[Entries for locating words and elements]
########################################

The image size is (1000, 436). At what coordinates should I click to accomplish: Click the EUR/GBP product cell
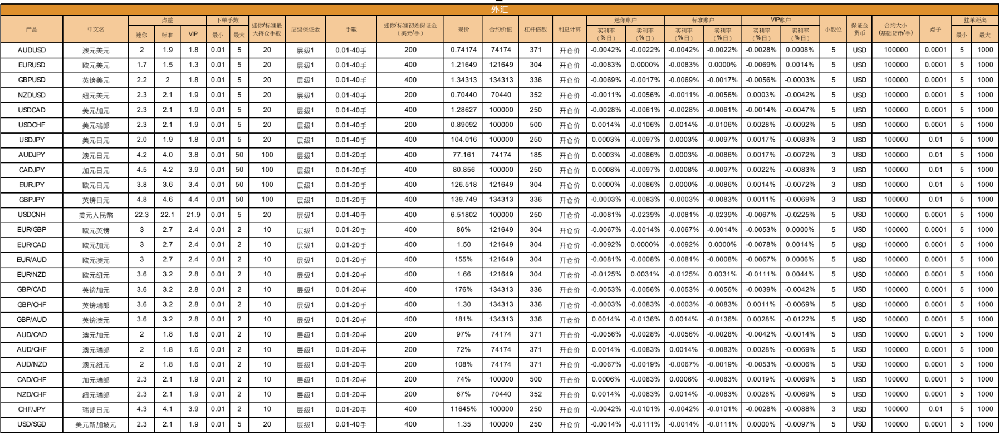(x=31, y=229)
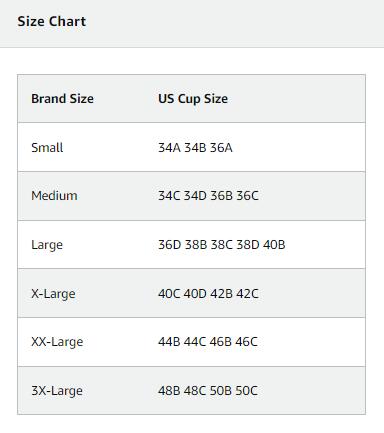
Task: Click the 50C size in 3X-Large row
Action: 246,390
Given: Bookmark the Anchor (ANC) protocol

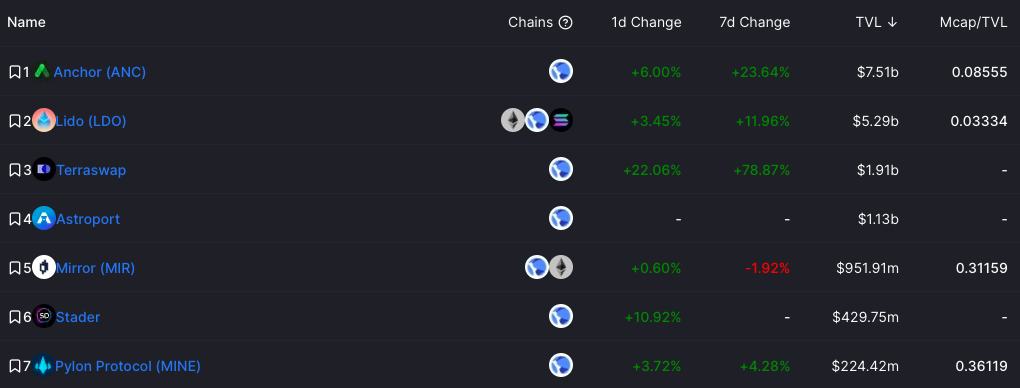Looking at the screenshot, I should [x=14, y=72].
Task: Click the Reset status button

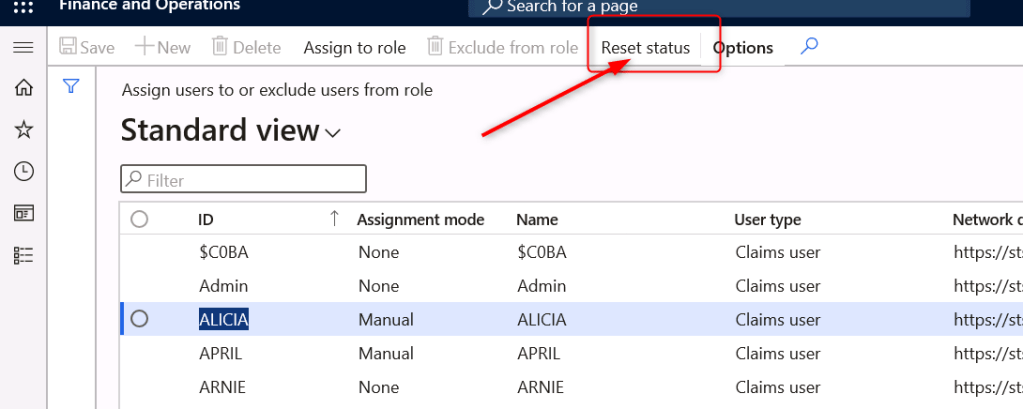Action: click(x=645, y=48)
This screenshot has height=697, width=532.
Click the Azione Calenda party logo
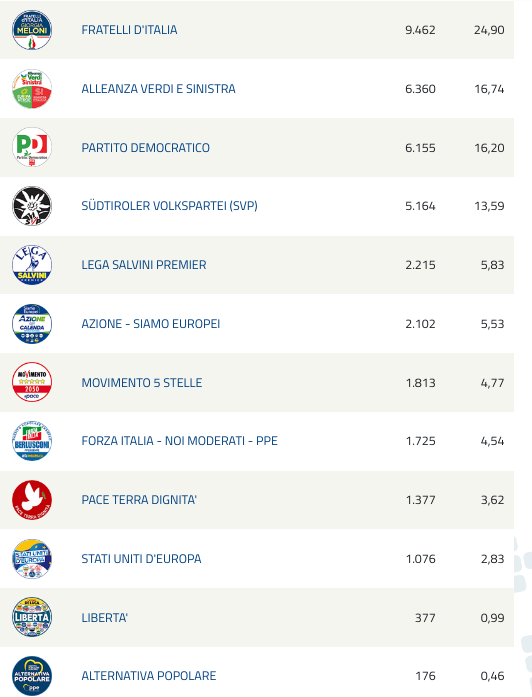pos(32,324)
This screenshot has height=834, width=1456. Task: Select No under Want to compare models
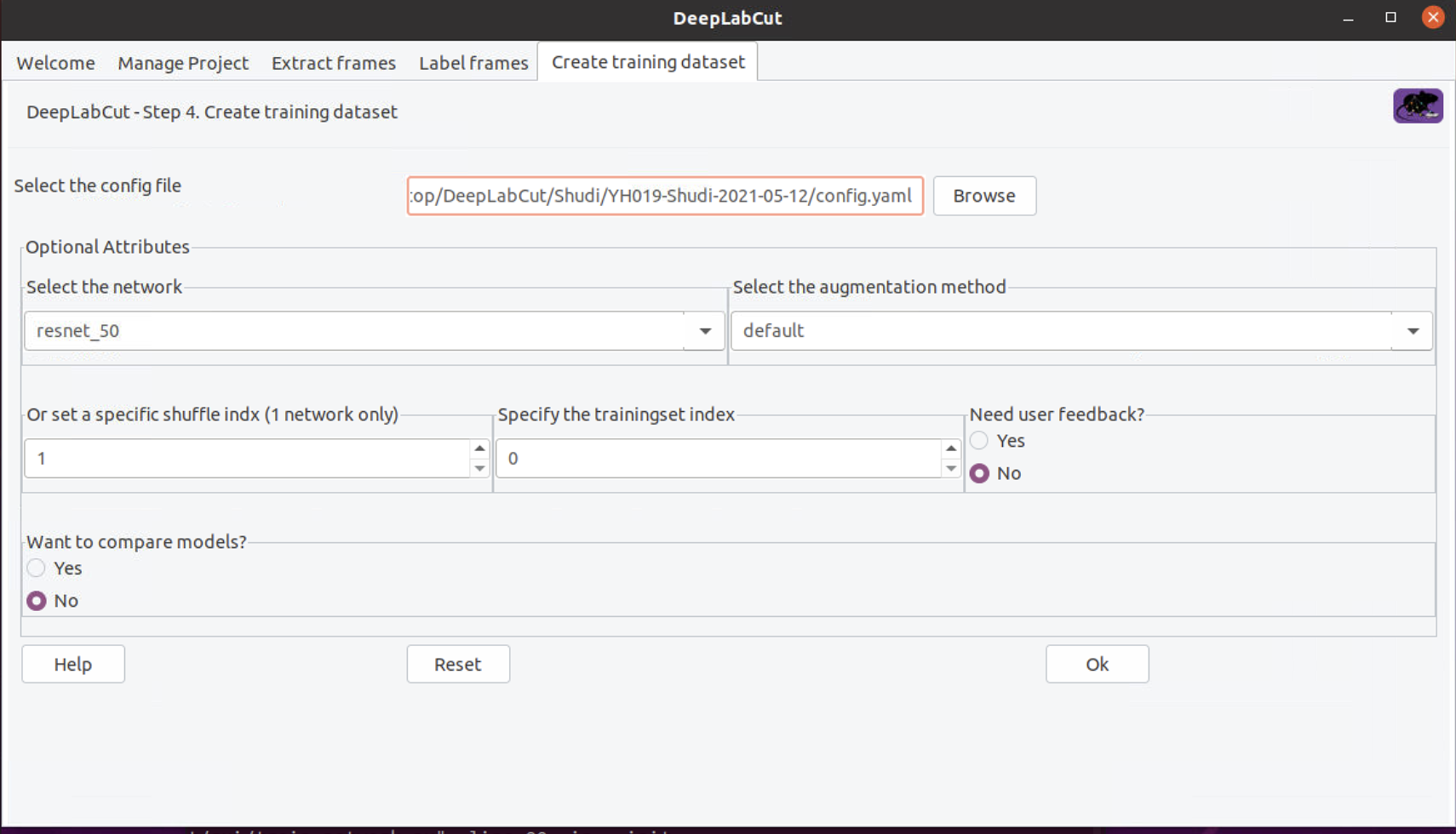(x=36, y=600)
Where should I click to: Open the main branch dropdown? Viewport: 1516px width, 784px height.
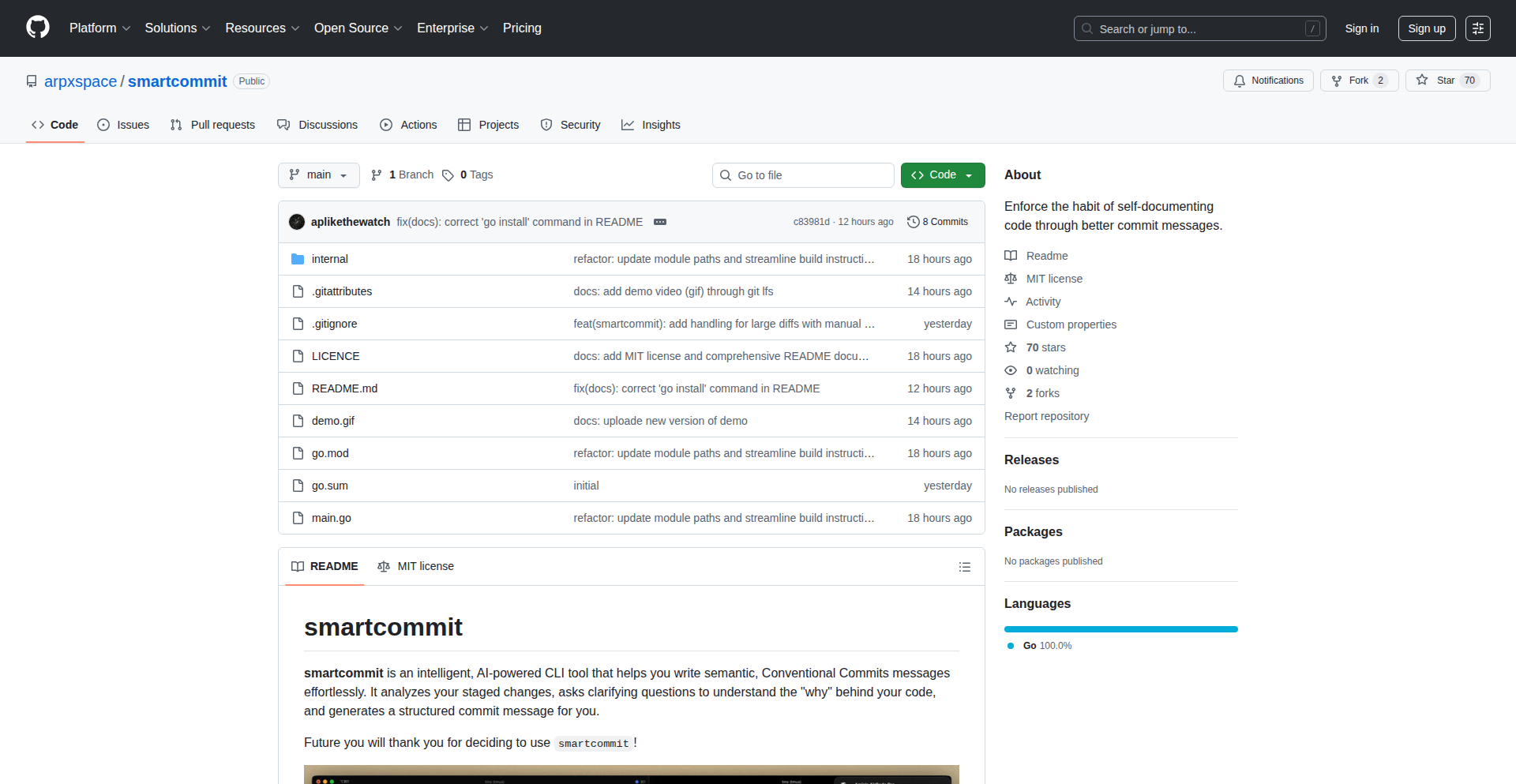[318, 175]
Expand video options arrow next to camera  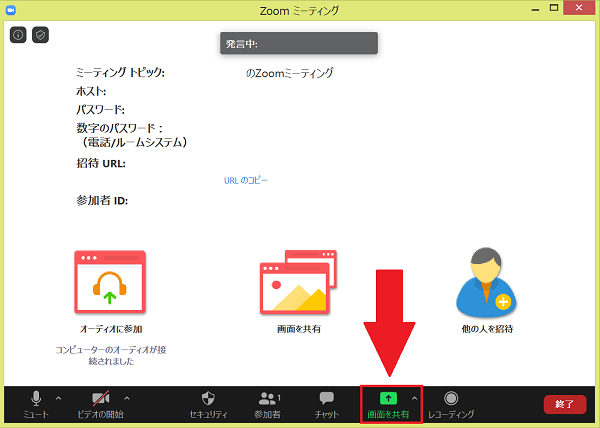click(x=126, y=399)
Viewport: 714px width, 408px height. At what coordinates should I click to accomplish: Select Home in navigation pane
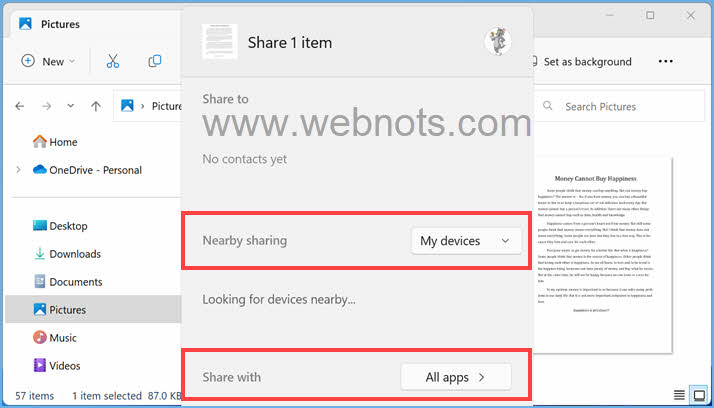pos(62,142)
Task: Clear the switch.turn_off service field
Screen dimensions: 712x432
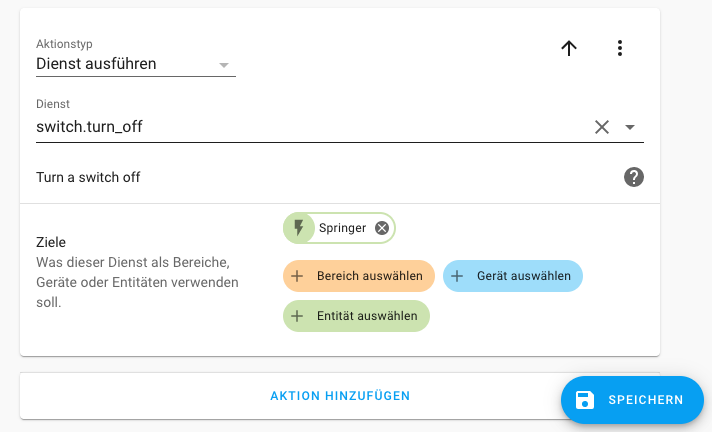Action: tap(602, 127)
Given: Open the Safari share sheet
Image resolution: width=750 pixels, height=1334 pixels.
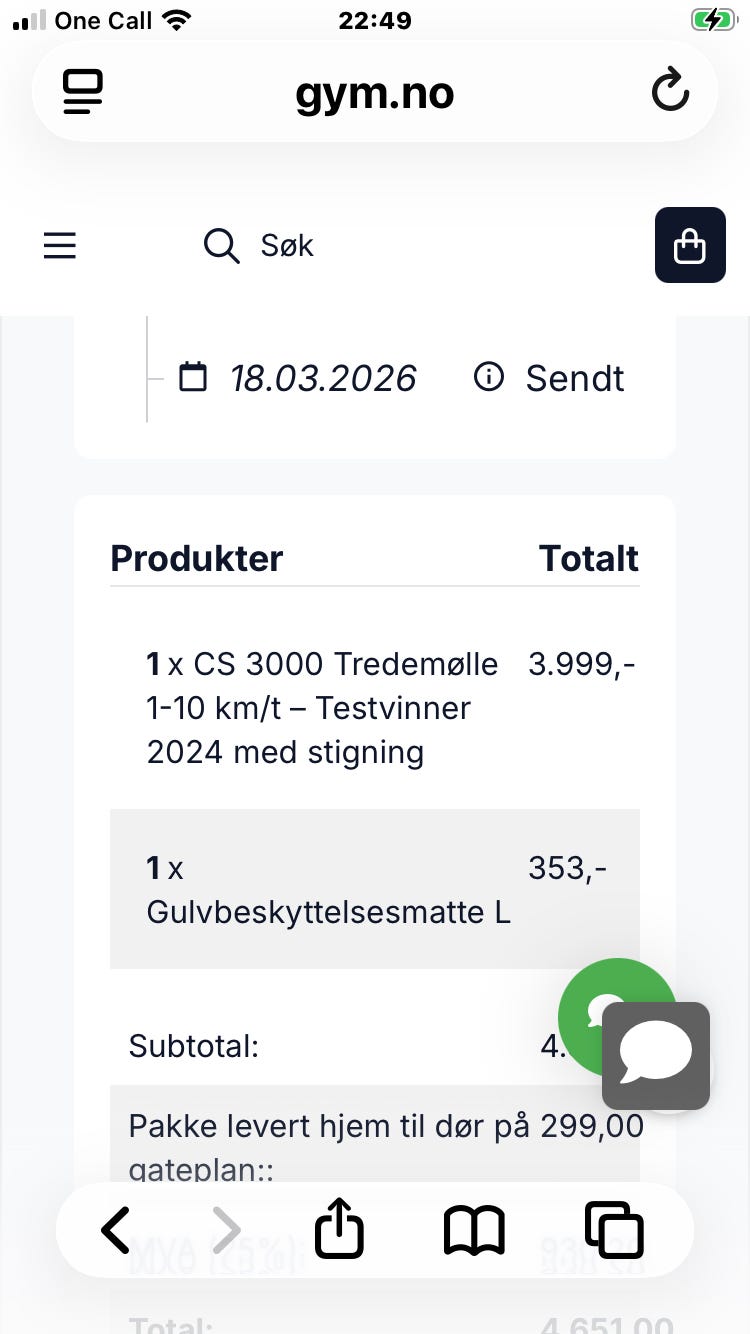Looking at the screenshot, I should pyautogui.click(x=340, y=1226).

########################################

Copy the lines above precisely as they appear, from the start of them through the line with "pos(32,324)", and leave the pictures out.

The image size is (1000, 436). At what coordinates should I click to accomplish: Click the EUR/GBP product cell
(x=31, y=229)
Task: Click the 50C size in 3X-Large row
Action: 246,390
Given: Bookmark the Anchor (ANC) protocol

Looking at the screenshot, I should [x=14, y=72].
Task: Click the Reset status button

Action: click(x=645, y=48)
This screenshot has height=697, width=532.
Click the Azione Calenda party logo
pos(32,324)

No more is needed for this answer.